Initially, Ebbers didn’t acknowledge his transgression. “I just want you to know you aren’t going to church with a crook,” he told his congregation at the time. “No one will find me to have knowingly committed fraud.”

This was later proven dramatically false, and Ebbers was sentenced to 25 years in prison for his misdeeds.

He is not alone.

Tyco’s Dennis Kozlowski was guilty of siphoning off corporate funds for personal use while John Browne at British Petroleum committed perjury.

In all cases, they broke a trust, with their investors, customers, and employees as well as the community at large. “We define trust as a willingness to accept vulnerability based on positive expectations of the intentions or behavior of another,” researchers Donald Ferrin, Cecily Cooper, Kurt T. Dirks and Peter H. Kim observed.

When such actions are discovered, they can lead to a public relations nightmare. The missteps of the CEO often cast a shadow on the entire organization, mainly when they are high profile and a vital component of the brand.

In some cases, when the company can survive, the question becomes how to handle the CEO, which itself can be a dichotomy of sorts:

We expect that CEO dismissal will increase trust in the organisation and that these effects will be transmitted via perceptions of disentitativity signalled when the Board fires the CEO. At the same time and due to the same mechanisms, the perceived trustworthiness of the CEO should decrease following a CEO dismissal because the dismissal has signalled that the CEO is distinct from the other leaders of the organisation and has negative qualities that are now being purged from the organisation. In essence, the CEO has become a symbol of what was wrong with the organization. 
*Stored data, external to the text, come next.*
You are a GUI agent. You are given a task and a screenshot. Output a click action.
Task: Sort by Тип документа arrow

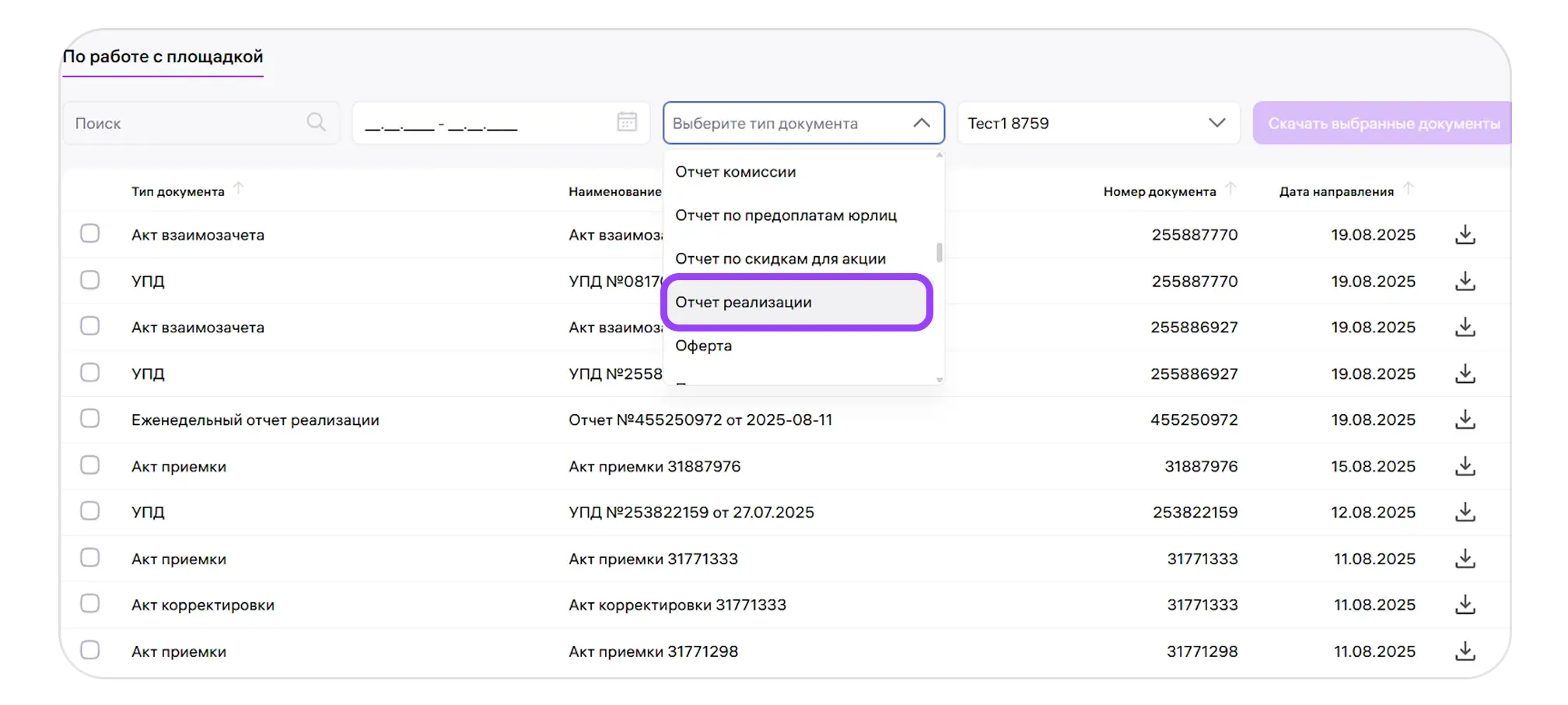239,188
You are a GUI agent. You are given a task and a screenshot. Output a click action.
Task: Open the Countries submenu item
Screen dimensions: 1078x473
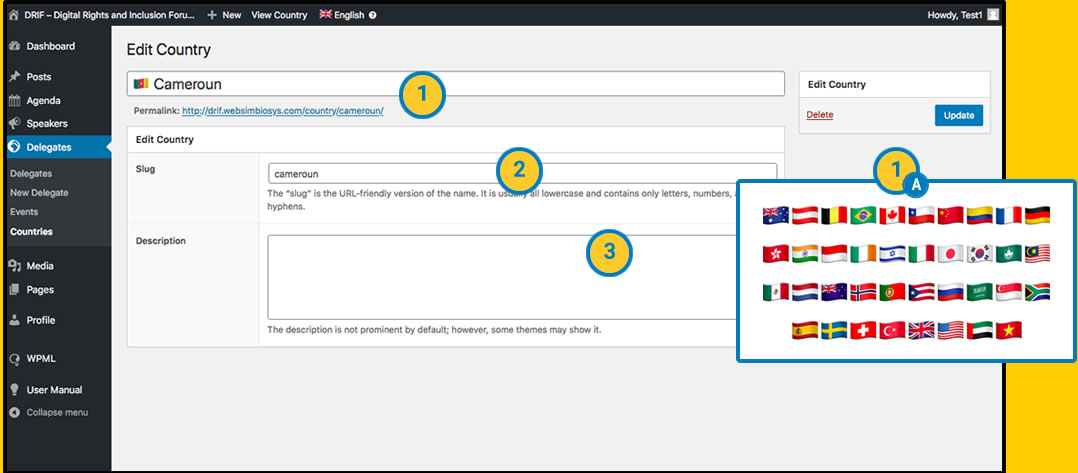[31, 231]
There are two paths, each with their benefits and problems.

By firing the CEO, the company distances itself from the problem. The goal is to lay blame on an individual but point out that the company retains positive attributes that are worthy of trust. Such actions can be taken when a CEO’s actions are indefensible.

The second option, if the CEO indiscretions are not beyond repair, is to acknowledge the wrongdoing and take a “reformed sinner” approach, asking for forgiveness. “Even CEOs known to be guilty of questionable acts can remain in positions of leadership,” the report noted. “The CEO might own the company or be so powerful that he or she cannot be dismissed.”

Verbal approaches such as apologies can be efficient. The key for board members to recognize is the believability factor: is it credible to leave the CEO in place given the serious nature of the trust violation, or is the abuse so severe that a clean break is required? These are the questions that determine the appropriate action.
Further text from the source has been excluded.